Brian is once again tasked with infiltrating the operations of a notorious criminal, but this time there’s no chance of getting on his good side. Carter Verone (Cole Hauser) doesn’t have a good side: he wears douchey silk shirts, tortures his minions with rats, and is altogether horrible to women. Unlike Toretto and his righteous gang, Verone belongs in jail, but getting him there won’t be easy.

To take down Verone, Brian ropes in Roman Pearce (Tyrese Gibson), a childhood friend who resents all cops after getting busted years prior. Their strained dynamic is the perfect precursor to Brian’s inevitable reunion with Toretto in Fast & Furious, but their chemistry also rivals Walker and Diesel’s in virtually every way. In their hands, 2 Fast essentially becomes a buddy cop movie, if the cops were two bros strapped to turbo-charged, candy-colored Mitsubishis.

If Diesel is the soul of this franchise, Walker is the heart. His performance leaves a bit to be desired, but he’s endearingly committed to delivering every line — yes, even “Forget about it, cuh” — with as much conviction as he can muster. He grounds this all-new ensemble, and even sets the stage for the accidental cinematic universe to come. 2 Fast was the first to bring Brian, Roman, and Ludacris’s Tej Parker together. They’re joined by Monica Fuentes (Eva Mendes), a U.S. Customs agent embedded in Verone’s operations, and Suki (Devon Aoki), a racer whose hot pink Honda S2000 steals the show. Though not all of them would get the chance to return for future installments, they all help make 2 Fast surprisingly watchable.

Of course, there are flaws. Mendes isn’t given much to do as Fuentes, and Suki isn’t so much a character as the token female avatar in a racing game. The same could be said for most of the ensemble, as much of the dialogue feels ripped from a bygone character select screen. To quote Roger Ebert — who loved 2 Fast — this film doesn’t have a thought in its head. But its brainlessness is part of its charm.

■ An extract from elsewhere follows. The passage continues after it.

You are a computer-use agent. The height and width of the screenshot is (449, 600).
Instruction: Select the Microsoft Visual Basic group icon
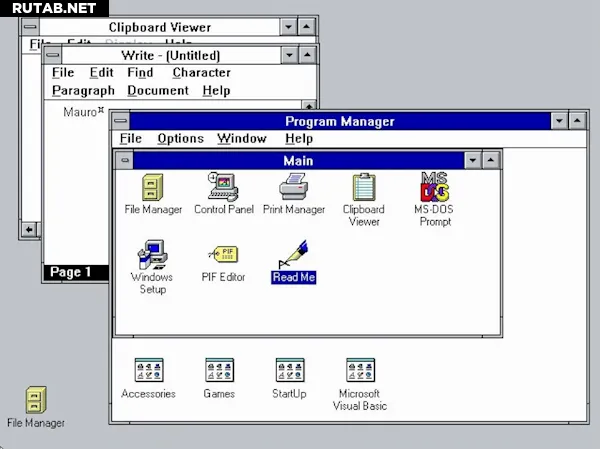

It may not be the best installment in the franchise, but 2 Fast understood the assignment better than most sequels. It strips the sensibilities of the summer flick down to its bare essentials, and in the process it gets to the heart of what makes these turn-your-brain-off films so much fun. It was in on the joke, or at least willing to poke fun at itself. It knows it’s no Godfather Part II, which makes it such a fitting curtain-raiser for a franchise steeped in its silliness. The Fast and the Furious might have primed the world for the Fast saga, but 2 Fast feels like the real beginning.